Immune exhaustion is a hallmark of ovarian cancer. Using multiparametric flow cytometry, the study aimed to analyze protein expression of novel immunological targets on CD3 + T cells isolated from the peripheral blood ( n  = 20), malignant ascites ( n  = 16), and tumor tissue ( n  = 6) of patients with ovarian cancer (OVCA). The study revealed an increased proportion of effector memory CD8 + T cells in OVCA tissue and malignant ascites. An OVCA-characteristic PD-1 high CD8 + T cell population was detected, which differed from PD-1 low CD8 + T cells by increased co-expression of TIGIT, CD39, and HLA-DR. In addition, these OVCA-characteristic CD8 + T cells showed reduced expression of the transcription factor TCF-1, which may also indicate reduced effector function and memory formation. On the contrary, the transcription factor TOX, which significantly regulates terminal T cell-exhaustion, was found more frequently in these cells. Further protein and gene analysis showed that CD39 and CD73 were also expressed on OVCA tumor cells isolated from solid tumors ( n  = 14) and malignant ascites ( n  = 9).
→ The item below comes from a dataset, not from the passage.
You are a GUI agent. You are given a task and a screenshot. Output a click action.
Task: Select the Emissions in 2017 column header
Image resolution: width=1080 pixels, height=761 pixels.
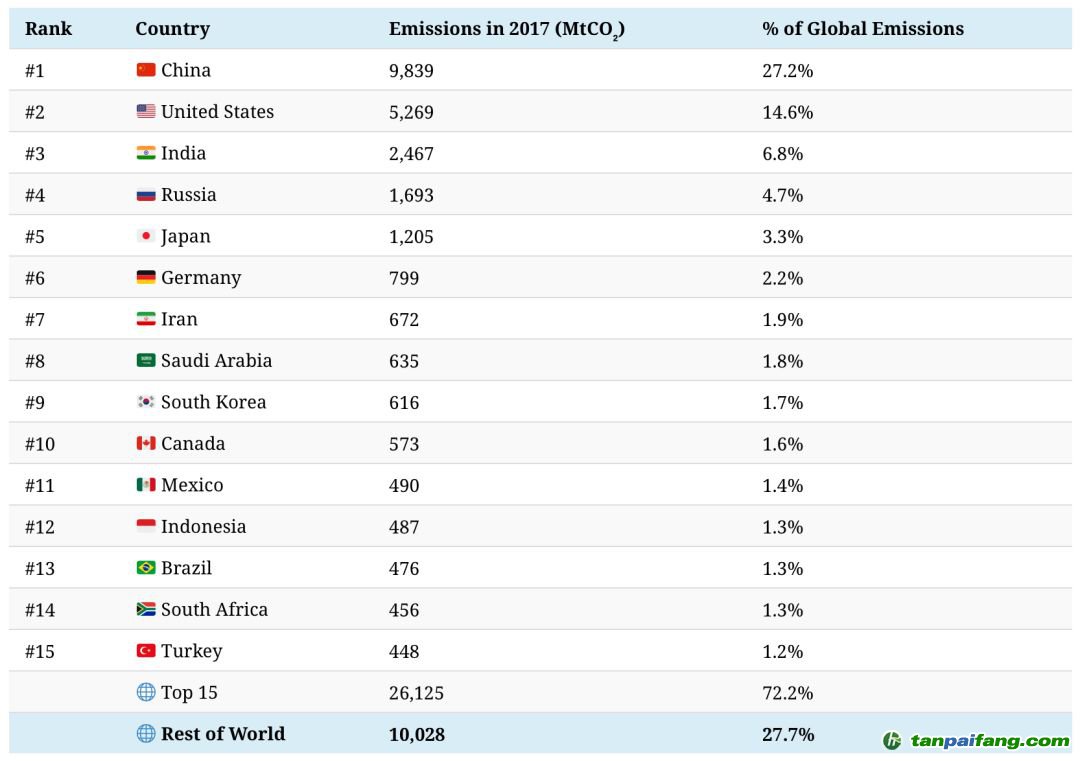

In the latter compartment, CD39 and CD73 were also associated with the expression of the "don't eat me" molecule CD24 on tumor cells. Additionally, ascites-derived CD24 + EpCAM + tumor cells showed a higher frequency of CD39 + or CD73 + cells. Furthermore, CD39 expression was associated with unfavorable clinical parameters. Expression of CD39 on T cells was upregulated through CD3/CD28 stimulation and its blockade by a newly developed nanobody construct resulted in increased proliferation (eFluor), activation (CD25 and CD134), and production of cytotoxic cytokines (IFN-γ, TNF-α, and granzyme-B) of CD8 + T cells.